:: Task to carry out ::
Copy the listing from the line with "Where should I" up to and including the line with "point(785,24)", switching "search field" to "input box" and keeping everything else the same. Omit the pictures from your answer.

:: Data supplied ::
◆ ◆ ◆
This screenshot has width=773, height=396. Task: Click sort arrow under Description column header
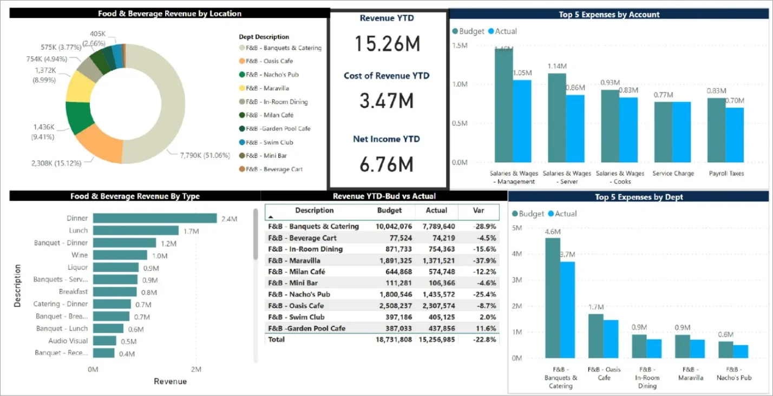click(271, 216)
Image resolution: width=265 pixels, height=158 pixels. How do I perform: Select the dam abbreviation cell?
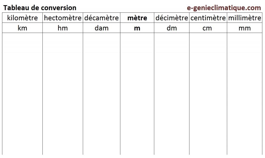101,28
◆ ◆ ◆
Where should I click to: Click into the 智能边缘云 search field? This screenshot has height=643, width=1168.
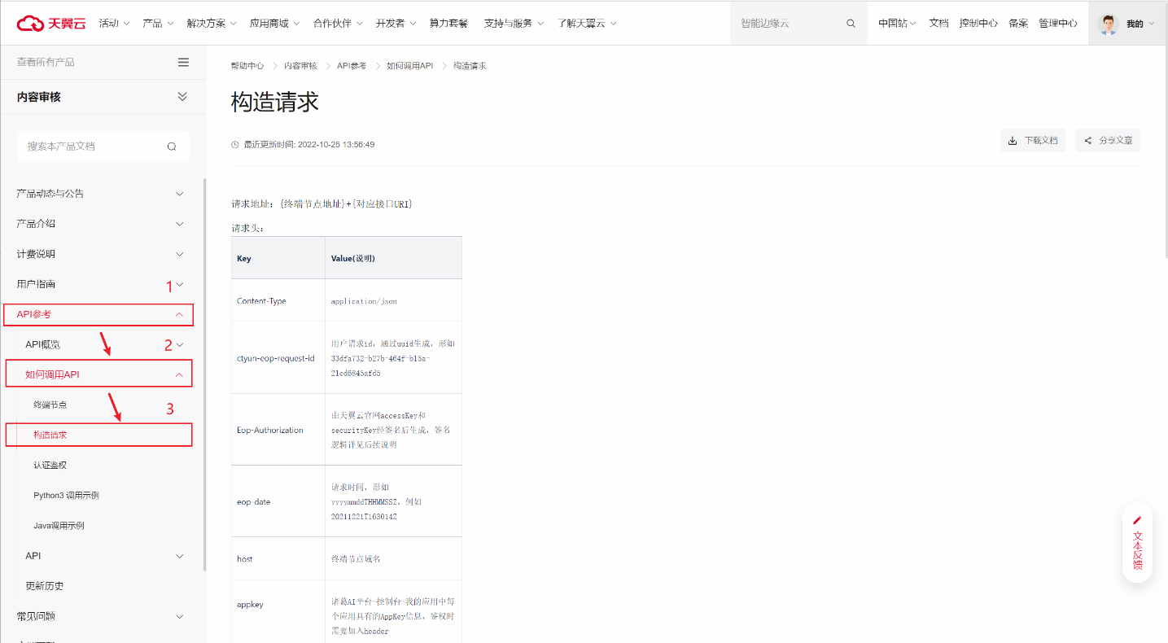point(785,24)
◆ ◆ ◆
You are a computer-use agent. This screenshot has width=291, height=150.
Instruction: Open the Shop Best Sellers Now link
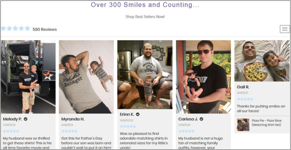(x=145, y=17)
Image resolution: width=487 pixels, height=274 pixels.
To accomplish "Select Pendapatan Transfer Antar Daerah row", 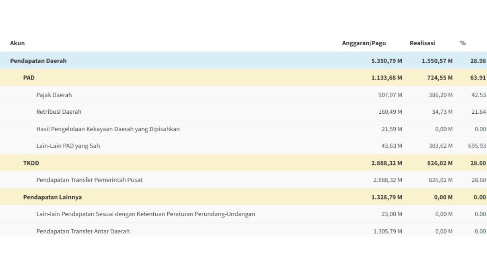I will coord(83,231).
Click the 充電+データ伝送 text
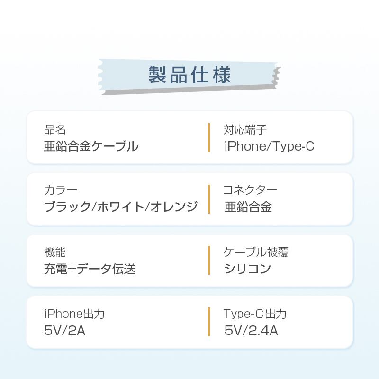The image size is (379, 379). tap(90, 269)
◆ ◆ ◆
:: Answer to the problem ::
Where should I click to: Click into the 智能边缘云 input box? This screenshot has height=643, width=1168.
point(785,24)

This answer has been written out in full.